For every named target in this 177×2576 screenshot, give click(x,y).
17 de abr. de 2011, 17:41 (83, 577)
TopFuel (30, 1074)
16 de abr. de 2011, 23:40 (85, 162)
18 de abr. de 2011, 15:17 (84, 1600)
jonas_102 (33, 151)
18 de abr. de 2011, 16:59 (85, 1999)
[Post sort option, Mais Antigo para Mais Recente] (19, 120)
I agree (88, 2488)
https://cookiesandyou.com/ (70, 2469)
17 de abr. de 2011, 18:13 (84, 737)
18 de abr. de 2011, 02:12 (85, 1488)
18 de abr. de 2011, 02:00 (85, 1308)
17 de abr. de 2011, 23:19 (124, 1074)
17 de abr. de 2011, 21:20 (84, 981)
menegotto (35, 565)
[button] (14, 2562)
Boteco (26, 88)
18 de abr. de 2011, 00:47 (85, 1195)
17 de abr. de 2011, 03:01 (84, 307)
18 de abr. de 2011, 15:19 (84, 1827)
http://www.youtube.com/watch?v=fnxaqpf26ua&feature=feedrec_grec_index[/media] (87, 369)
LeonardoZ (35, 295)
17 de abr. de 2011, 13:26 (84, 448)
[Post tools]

#### [Exercise details]
Go through the material above and set each line down verbatim.

#### [Worked solution]
For every named target in this 177×2576 screenshot, give click(x,y).
17 de abr. de 2011, 17:41 (83, 577)
TopFuel (30, 1074)
16 de abr. de 2011, 23:40 (85, 162)
18 de abr. de 2011, 15:17 (84, 1600)
jonas_102 (33, 151)
18 de abr. de 2011, 16:59 (85, 1999)
[Post sort option, Mais Antigo para Mais Recente] (19, 120)
I agree (88, 2488)
https://cookiesandyou.com/ (70, 2469)
17 de abr. de 2011, 18:13 (84, 737)
18 de abr. de 2011, 02:12 (85, 1488)
18 de abr. de 2011, 02:00 (85, 1308)
17 de abr. de 2011, 23:19 (124, 1074)
17 de abr. de 2011, 21:20 (84, 981)
menegotto (35, 565)
[button] (14, 2562)
Boteco (26, 88)
18 de abr. de 2011, 00:47 (85, 1195)
17 de abr. de 2011, 03:01 (84, 307)
18 de abr. de 2011, 15:19 (84, 1827)
http://www.youtube.com/watch?v=fnxaqpf26ua&feature=feedrec_grec_index[/media] (87, 369)
LeonardoZ (35, 295)
17 de abr. de 2011, 13:26 (84, 448)
[Post tools]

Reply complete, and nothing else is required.